BEGIN AVAILABLE RECORDS

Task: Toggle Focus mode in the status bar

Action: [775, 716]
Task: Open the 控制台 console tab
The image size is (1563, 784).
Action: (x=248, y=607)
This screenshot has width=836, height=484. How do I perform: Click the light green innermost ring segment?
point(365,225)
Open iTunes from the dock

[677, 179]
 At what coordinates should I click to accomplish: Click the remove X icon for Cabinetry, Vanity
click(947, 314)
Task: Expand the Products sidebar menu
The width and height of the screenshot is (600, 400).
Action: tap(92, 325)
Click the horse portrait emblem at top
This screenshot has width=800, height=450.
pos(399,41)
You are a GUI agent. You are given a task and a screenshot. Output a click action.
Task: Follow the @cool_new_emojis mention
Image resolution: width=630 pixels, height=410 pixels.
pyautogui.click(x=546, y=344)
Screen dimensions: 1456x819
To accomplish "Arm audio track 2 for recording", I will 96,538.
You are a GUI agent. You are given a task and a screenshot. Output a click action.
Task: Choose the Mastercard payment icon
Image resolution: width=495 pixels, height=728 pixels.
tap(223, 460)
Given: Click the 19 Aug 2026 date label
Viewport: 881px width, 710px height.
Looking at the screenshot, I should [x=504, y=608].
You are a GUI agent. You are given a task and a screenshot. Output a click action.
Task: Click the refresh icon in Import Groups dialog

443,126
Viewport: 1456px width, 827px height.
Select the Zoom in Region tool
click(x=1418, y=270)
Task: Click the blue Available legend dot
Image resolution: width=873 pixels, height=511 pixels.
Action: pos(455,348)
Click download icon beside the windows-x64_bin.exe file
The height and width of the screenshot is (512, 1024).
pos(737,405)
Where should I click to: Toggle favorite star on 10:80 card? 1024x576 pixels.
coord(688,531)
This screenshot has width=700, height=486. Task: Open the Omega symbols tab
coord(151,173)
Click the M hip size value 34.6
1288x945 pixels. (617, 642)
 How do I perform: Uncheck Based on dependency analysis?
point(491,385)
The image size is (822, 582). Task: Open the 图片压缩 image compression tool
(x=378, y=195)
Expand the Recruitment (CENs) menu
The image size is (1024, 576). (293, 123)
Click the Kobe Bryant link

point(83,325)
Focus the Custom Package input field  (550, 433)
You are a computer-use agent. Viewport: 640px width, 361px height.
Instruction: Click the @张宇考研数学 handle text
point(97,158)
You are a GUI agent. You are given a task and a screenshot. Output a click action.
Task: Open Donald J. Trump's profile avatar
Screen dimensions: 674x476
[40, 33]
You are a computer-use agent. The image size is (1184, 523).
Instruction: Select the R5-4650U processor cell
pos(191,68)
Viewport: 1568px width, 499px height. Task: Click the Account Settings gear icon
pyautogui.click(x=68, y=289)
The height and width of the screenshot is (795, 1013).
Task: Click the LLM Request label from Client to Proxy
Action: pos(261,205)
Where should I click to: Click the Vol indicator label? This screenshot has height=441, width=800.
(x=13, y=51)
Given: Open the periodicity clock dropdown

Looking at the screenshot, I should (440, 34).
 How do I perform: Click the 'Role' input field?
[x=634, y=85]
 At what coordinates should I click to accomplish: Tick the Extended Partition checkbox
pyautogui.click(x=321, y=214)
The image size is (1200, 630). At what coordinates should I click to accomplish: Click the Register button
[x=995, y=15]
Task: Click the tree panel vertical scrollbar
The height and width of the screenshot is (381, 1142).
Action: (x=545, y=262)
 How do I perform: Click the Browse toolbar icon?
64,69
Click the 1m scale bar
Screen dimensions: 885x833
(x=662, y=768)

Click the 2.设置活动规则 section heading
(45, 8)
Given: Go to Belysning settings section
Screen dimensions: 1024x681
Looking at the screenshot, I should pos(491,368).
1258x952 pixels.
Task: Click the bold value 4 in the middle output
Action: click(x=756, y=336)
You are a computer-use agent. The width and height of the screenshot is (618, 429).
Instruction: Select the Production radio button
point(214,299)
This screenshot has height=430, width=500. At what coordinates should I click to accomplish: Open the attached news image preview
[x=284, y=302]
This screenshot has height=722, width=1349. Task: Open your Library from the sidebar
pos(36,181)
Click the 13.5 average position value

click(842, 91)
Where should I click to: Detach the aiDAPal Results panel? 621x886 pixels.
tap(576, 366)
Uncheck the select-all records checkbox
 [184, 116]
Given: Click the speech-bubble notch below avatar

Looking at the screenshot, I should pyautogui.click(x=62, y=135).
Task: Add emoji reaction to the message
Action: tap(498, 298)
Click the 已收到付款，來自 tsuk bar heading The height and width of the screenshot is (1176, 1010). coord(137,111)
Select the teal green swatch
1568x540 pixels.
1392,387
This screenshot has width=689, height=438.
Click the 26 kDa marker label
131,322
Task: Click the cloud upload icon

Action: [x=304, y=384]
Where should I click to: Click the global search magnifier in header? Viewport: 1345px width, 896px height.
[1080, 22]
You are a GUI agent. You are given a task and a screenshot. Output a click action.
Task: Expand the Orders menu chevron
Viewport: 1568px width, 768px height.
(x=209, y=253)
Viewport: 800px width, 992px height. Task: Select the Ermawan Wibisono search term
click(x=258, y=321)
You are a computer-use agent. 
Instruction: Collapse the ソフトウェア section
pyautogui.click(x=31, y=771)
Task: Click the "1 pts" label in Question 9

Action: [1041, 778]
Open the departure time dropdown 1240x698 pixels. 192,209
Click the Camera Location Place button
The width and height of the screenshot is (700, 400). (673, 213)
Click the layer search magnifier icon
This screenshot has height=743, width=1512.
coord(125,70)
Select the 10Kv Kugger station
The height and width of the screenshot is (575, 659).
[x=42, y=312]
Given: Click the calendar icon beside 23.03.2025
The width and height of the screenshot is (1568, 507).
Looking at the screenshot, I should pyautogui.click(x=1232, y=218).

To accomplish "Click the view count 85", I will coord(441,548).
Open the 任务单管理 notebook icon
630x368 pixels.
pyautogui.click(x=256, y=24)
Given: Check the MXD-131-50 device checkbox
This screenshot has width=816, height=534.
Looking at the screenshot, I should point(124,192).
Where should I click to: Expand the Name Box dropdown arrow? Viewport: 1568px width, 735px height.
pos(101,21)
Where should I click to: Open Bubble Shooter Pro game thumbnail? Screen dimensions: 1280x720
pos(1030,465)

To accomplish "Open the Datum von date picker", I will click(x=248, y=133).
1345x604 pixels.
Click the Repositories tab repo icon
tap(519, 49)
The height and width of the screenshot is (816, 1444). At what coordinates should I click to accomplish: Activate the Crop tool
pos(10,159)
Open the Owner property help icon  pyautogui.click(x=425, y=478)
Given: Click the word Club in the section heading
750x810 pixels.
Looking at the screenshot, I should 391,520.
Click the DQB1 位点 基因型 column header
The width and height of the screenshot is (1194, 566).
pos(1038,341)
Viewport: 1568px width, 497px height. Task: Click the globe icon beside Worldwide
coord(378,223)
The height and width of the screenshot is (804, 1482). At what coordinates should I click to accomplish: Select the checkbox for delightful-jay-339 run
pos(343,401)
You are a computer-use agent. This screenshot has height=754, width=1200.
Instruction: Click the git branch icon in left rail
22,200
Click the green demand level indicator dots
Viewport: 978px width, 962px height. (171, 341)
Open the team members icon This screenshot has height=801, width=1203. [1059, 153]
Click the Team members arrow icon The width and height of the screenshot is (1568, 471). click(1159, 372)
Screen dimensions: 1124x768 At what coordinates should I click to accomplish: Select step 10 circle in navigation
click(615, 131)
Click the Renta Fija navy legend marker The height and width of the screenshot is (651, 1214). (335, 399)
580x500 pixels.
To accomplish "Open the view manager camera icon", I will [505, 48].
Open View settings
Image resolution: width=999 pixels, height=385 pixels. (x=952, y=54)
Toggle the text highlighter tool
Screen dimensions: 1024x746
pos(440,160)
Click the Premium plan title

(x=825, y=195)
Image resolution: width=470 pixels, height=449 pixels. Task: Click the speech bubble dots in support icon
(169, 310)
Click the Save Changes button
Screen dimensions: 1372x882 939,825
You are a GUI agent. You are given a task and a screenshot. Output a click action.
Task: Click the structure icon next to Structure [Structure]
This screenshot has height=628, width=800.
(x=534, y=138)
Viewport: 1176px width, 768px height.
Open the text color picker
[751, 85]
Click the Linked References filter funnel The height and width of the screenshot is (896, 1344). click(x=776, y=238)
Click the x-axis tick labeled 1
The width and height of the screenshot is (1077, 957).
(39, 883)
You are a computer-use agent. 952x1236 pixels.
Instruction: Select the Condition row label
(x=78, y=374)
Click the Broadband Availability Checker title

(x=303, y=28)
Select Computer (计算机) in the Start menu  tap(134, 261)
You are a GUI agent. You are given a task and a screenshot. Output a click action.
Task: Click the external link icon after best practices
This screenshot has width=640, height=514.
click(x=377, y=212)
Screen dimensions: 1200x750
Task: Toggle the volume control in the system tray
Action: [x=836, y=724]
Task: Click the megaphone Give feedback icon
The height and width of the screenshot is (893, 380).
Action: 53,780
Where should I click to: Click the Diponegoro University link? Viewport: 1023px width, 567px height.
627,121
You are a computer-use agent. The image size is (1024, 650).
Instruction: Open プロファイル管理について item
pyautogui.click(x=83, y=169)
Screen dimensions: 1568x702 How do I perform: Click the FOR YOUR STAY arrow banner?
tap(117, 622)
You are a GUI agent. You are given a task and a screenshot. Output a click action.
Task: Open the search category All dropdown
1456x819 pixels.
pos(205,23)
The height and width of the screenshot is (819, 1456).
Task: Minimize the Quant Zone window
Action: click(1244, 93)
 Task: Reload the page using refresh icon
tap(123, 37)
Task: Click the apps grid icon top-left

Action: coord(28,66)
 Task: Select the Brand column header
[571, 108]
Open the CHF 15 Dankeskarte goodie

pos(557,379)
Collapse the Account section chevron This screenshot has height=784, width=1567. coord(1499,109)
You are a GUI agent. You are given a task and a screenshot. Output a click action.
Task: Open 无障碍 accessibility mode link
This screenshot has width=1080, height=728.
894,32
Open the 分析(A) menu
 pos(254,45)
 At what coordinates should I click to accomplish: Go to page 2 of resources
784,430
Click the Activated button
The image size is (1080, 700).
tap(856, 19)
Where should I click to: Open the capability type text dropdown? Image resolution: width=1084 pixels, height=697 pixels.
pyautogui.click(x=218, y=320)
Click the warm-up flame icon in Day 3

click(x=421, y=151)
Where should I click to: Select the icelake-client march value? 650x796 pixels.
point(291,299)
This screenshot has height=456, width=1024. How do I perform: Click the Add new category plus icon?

END AVAILABLE RECORDS

WORK INSTRUCTIONS: Restate word for word the lines of the data above, starting at the line containing "Click the Save Changes button" and ending at the line containing "Task: Click the external", both included, and nothing more.

ANSWER BOX:
Click the Save Changes button
Screen dimensions: 1372x882 939,825
You are a GUI agent. You are given a task and a screenshot. Output a click action.
Task: Click the structure icon next to Structure [Structure]
This screenshot has height=628, width=800.
(x=534, y=138)
Viewport: 1176px width, 768px height.
Open the text color picker
[751, 85]
Click the Linked References filter funnel The height and width of the screenshot is (896, 1344). click(x=776, y=238)
Click the x-axis tick labeled 1
The width and height of the screenshot is (1077, 957).
(39, 883)
You are a computer-use agent. 952x1236 pixels.
Instruction: Select the Condition row label
(x=78, y=374)
Click the Broadband Availability Checker title

(x=303, y=28)
Select Computer (计算机) in the Start menu  tap(134, 261)
You are a GUI agent. You are given a task and a screenshot. Output a click action.
Task: Click the external link icon after best practices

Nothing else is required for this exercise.